The Fed slashed rates to zero and lent billions of dollars. Its next step is complicated

The Federal Reserve slashed interest rates to zero and committed to a large-scale asset buying programs to help the economy through the coronavirus shock. Now the attention turns to the future, as economists and investors await word on where the Fed expects the economy is headed.

When it slashed interest rates to zero in March, the Fed didn't provide much of a road map beyond acknowledging an expected severe economic disruption. Since then, 26.5 million people filed for initial unemployment benefits, consumer confidence fell to a six-year low and retail sales dropped to the lowest level on record.

The advance reading of first-quarter US GDP growth will be released Wednesday morning ahead of the Fed's update. Economists predict the economy contracted at a 4% annualized rate -- its worst performance in eleven years.

Since the Fed last took action, enough economic data has been released to illustrate just how bad the coronavirus shock is for the US economy. But it fares through the summer and what the recovery looks like remain big question marks.

That's why economists and market participants parse every word in Fed Chairman Jerome Powell's Wednesday's statement.

The central bank will deliver its policy decision at 2 pm ET on Wednesday, followed by a press conference at 2:30 pm ET.

"Jay Powell is going to say two things. One being that the Fed believes that it has done enough and the other being that it could do more if needed to," said Vincent Reinhart, chief economist BNY Mellon. The Fed's tool box is not unlimited, but Powell will likely want to soothe worries about whether the central bank has used up its entire arsenal.

Besides cutting interest rates to zero, the central bank unleashed billions of dollars to provide liquidity for various lending markets. But the emergency measures are still so new that their benefits might take some time to show up in the data.

In the meantime, the Fed could extend the lifespan of some of the measures it took. On Monday, it expanded the term and scope of its Municipal Liquidity Facility, which lends up to $500 billion to states and municipalities. It will buy debt from smaller cities, and the MLF will now run until December, rather than September as initially intended.
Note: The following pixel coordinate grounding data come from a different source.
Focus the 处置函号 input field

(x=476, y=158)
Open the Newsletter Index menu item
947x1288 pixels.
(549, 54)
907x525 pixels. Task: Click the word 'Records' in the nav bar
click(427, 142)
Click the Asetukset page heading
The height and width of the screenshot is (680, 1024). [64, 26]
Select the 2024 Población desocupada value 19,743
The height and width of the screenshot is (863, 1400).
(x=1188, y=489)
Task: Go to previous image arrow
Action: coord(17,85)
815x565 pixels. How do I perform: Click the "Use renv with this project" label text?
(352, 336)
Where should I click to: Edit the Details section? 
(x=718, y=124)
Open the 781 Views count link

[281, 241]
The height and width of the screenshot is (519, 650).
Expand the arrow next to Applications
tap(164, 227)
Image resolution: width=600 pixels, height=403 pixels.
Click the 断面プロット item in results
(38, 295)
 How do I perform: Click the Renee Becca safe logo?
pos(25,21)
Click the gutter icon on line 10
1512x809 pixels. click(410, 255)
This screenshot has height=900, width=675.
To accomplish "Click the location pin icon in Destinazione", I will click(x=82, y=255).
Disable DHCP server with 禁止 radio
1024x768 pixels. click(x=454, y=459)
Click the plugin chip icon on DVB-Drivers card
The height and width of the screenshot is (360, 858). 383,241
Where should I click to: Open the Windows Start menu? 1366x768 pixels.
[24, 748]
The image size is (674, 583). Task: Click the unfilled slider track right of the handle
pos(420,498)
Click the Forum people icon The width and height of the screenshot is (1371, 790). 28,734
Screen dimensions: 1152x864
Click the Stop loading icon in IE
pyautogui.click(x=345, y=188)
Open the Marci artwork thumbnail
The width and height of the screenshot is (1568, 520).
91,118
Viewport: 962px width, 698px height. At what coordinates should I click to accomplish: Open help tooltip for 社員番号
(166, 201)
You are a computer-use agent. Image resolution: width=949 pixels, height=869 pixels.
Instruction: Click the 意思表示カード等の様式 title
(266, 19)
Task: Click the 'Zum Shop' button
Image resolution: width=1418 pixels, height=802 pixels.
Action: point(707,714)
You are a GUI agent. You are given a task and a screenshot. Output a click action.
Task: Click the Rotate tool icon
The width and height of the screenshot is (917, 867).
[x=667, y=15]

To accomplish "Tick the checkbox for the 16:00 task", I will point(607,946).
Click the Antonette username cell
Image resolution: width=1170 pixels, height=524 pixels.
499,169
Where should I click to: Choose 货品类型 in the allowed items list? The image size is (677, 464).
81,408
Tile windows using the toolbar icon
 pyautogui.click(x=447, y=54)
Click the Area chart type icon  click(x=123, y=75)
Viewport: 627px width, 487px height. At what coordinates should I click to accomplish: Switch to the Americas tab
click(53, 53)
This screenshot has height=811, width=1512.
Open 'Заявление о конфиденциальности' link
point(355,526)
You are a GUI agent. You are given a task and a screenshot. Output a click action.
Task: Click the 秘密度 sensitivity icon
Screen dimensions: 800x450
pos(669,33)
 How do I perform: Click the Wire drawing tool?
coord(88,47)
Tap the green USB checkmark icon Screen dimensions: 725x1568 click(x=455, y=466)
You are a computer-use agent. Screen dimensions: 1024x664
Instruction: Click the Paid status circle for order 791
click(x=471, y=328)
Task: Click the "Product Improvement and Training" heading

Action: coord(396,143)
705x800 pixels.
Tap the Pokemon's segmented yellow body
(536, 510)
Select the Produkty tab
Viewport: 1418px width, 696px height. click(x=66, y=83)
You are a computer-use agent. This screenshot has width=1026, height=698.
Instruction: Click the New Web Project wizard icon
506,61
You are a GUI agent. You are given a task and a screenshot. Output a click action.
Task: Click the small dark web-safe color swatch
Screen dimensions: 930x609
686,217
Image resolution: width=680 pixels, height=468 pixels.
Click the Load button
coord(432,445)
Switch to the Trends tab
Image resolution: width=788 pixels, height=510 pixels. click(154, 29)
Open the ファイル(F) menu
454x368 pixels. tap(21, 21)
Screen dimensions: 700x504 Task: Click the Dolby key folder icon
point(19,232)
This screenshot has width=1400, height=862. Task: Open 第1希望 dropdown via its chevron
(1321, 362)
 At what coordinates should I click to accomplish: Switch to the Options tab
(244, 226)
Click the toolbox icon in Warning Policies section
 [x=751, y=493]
"During a time of shock you want policy to be timely and temporary. It was certainly timely," Reinhart said. "As for temporary, we don't know what that means yet."

Some also believe Powell will commit to lower interest rates for longer. But Powell and other Fed officials have spoken out against negative interest rates.

Don't expect too many specifics about when the economy will bounce back. UBS economists don't expect that sort of guidance from the central bank until after its June meeting, when another quarter's worth of data might provide answers on the state of the economy -- and when it might be reopened.